Selon une enquête Cofidis-CSA Research, les familles monoparentales restent très exposées aux tensions budgétaires. Dépenses des enfants, épargne limitée et renoncements marquent leur quotidien.
Malgré le ralentissement de l’inflation, les familles monoparentales demeurent fortement fragilisées sur le plan financier. Selon une enquête réalisée par CSA Research pour Cofidis auprès de 515 familles monoparentales, 62 % d’entre elles craignent, au moins de temps en temps, de manquer d’argent en fin de mois pour couvrir les dépenses essentielles de leurs enfants.
Ces foyers sont majoritairement dirigés par des femmes : elles représentent 74 % des parents à la tête d’une famille monoparentale. Plus de la moitié ont entre 35 et 49 ans, et 76 % disposent de revenus mensuels inférieurs à 3 000 euros. Le salaire reste la principale source de revenus pour 84 % d’entre eux, tandis que les aides sociales concernent 9 % des foyers interrogés.
La pression sur le pouvoir d’achat apparaît nettement : 41 % des familles monoparentales jugent leur pouvoir d’achat faible, contre 26 % de l’ensemble des Français. Seules 38 % parviennent à épargner, et 28 % se déclarent en difficulté financière. À cela s’ajoutent 33 % de foyers qui indiquent tout juste boucler leur budget. Le découvert bancaire touche 52 % d’entre eux au moins une fois par an, et 23 % au moins une fois par mois.
Pour ne plus avoir à se soucier de leur budget, ces familles estiment qu’il leur manquerait en moyenne 670 euros par mois, un montant qui atteint 841 euros lorsqu’elles ont deux enfants à charge. Cette somme serait d’abord consacrée à l’alimentation, citée par 54 % des répondants, devant les loisirs.
Les dépenses liées aux enfants représentent 37 % du budget mensuel des familles monoparentales, contre 28 % pour l’ensemble des parents.

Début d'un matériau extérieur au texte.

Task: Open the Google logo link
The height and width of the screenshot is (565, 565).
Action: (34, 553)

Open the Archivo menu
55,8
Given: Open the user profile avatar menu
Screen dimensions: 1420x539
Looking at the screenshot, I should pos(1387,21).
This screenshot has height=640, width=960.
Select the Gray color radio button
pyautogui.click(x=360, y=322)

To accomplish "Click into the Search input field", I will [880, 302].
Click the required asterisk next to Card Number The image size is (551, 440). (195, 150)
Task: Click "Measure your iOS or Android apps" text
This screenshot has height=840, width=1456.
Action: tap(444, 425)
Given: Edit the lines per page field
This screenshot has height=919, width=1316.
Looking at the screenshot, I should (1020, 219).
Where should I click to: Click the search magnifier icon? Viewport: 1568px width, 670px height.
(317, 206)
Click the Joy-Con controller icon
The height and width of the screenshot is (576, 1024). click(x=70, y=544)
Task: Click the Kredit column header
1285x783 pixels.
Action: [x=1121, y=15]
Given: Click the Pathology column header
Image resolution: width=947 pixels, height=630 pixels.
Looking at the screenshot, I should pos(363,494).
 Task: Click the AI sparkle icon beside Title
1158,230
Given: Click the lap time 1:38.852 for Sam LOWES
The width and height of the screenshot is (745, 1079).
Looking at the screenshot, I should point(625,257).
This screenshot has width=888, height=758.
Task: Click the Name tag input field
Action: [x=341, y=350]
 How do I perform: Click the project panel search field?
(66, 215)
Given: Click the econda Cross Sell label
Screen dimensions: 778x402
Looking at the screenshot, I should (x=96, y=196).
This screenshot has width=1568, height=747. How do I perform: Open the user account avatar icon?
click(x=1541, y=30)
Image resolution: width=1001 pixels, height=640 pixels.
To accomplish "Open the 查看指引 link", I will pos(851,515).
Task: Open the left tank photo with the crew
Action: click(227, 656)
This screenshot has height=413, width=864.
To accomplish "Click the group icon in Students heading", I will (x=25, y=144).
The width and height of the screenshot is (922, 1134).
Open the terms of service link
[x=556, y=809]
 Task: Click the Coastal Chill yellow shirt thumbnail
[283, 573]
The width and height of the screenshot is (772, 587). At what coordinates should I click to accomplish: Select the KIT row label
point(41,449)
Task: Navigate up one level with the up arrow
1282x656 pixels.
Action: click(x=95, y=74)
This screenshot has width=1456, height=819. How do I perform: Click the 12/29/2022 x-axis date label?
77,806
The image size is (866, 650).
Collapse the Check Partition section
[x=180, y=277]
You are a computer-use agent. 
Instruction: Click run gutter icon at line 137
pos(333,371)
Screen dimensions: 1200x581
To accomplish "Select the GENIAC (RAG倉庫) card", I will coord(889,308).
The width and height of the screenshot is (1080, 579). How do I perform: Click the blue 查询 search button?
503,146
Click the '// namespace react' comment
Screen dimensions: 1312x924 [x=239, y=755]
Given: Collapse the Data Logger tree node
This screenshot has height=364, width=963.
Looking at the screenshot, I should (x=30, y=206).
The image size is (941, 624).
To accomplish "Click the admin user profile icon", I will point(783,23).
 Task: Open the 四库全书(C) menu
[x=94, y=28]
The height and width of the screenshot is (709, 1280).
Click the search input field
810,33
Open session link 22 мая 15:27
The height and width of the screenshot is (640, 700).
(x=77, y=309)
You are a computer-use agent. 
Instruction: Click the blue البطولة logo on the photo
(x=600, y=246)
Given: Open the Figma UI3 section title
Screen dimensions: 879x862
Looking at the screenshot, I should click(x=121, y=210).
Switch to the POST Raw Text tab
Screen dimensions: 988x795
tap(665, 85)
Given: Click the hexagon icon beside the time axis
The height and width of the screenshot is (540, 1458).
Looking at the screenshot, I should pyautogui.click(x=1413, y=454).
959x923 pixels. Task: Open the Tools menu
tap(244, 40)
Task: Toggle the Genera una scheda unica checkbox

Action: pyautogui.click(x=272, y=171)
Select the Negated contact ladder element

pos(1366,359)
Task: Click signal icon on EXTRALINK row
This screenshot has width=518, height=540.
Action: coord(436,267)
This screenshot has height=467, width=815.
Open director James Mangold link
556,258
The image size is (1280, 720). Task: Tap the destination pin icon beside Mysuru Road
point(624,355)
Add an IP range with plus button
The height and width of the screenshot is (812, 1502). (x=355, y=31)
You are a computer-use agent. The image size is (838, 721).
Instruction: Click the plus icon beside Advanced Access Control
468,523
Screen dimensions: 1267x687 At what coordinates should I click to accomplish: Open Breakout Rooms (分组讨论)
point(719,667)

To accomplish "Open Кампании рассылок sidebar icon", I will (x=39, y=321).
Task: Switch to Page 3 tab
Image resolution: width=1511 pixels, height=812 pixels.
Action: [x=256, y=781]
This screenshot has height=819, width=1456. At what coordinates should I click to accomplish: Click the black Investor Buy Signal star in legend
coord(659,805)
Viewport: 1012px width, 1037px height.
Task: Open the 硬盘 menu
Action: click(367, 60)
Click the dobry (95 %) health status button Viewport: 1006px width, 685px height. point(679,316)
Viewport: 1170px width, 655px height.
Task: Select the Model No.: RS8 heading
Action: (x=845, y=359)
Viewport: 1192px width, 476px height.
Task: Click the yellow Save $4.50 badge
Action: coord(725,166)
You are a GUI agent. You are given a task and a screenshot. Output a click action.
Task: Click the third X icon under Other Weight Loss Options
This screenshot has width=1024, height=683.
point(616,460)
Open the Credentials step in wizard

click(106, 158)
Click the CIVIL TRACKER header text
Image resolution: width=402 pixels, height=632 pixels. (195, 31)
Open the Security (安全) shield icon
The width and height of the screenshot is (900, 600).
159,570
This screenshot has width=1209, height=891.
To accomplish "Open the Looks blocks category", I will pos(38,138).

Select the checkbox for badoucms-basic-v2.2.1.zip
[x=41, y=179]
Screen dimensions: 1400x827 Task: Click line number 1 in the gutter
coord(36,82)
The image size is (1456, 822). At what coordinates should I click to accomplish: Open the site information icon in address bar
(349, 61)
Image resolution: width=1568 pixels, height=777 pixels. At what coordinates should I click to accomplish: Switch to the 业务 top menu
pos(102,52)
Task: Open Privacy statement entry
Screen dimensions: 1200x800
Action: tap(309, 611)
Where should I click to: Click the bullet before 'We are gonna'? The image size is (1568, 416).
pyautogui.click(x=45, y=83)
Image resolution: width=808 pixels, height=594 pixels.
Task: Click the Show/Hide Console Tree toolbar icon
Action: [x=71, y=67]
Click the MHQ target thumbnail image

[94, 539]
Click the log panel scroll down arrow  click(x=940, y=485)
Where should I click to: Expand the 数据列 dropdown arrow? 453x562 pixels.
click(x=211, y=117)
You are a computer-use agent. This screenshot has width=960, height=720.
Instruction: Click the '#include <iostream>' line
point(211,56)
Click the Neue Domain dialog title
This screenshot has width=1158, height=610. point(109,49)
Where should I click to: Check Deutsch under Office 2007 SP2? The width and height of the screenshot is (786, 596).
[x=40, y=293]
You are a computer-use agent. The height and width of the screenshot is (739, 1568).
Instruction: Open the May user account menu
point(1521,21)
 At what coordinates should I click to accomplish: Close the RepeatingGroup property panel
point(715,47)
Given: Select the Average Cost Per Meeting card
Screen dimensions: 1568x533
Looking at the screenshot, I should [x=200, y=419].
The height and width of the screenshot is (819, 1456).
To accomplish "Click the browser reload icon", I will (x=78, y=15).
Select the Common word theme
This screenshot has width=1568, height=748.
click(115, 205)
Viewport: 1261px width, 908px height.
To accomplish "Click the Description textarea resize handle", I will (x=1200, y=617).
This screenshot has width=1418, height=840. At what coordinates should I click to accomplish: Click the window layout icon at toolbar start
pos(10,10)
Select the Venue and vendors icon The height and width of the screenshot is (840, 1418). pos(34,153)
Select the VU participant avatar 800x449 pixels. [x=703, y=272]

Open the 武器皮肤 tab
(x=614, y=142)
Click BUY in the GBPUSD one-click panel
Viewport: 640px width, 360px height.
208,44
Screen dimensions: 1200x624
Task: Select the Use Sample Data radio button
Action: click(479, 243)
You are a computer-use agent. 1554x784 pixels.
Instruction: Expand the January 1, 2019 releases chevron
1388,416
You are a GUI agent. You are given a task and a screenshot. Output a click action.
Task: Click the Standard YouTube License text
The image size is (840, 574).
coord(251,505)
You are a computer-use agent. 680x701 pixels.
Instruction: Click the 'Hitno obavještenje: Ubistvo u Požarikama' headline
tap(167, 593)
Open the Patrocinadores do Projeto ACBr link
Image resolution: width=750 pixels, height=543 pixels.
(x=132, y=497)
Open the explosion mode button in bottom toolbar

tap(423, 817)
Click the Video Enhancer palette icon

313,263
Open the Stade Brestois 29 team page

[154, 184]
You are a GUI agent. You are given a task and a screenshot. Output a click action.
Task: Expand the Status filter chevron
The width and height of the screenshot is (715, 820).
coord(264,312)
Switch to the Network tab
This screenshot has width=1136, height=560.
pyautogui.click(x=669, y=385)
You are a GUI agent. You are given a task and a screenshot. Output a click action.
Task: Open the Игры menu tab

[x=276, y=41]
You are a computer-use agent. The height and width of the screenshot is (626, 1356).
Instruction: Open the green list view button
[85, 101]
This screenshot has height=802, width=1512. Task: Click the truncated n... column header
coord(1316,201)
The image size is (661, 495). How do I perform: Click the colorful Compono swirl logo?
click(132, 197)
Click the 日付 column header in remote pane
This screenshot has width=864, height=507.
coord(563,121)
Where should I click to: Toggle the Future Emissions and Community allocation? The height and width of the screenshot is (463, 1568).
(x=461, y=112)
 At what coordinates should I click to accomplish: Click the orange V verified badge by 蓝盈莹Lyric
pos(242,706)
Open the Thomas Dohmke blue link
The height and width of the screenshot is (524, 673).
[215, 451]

L’alimentation et la cantine constituent le premier poste annuel, avec 1 590 euros, devant les vacances, l’habillement ou encore le mode de garde. Dans 59 % des cas, le parent seul assume l’intégralité de ces dépenses. Cette situation est particulièrement marquée en garde exclusive, qui concerne 54 % des familles interrogées.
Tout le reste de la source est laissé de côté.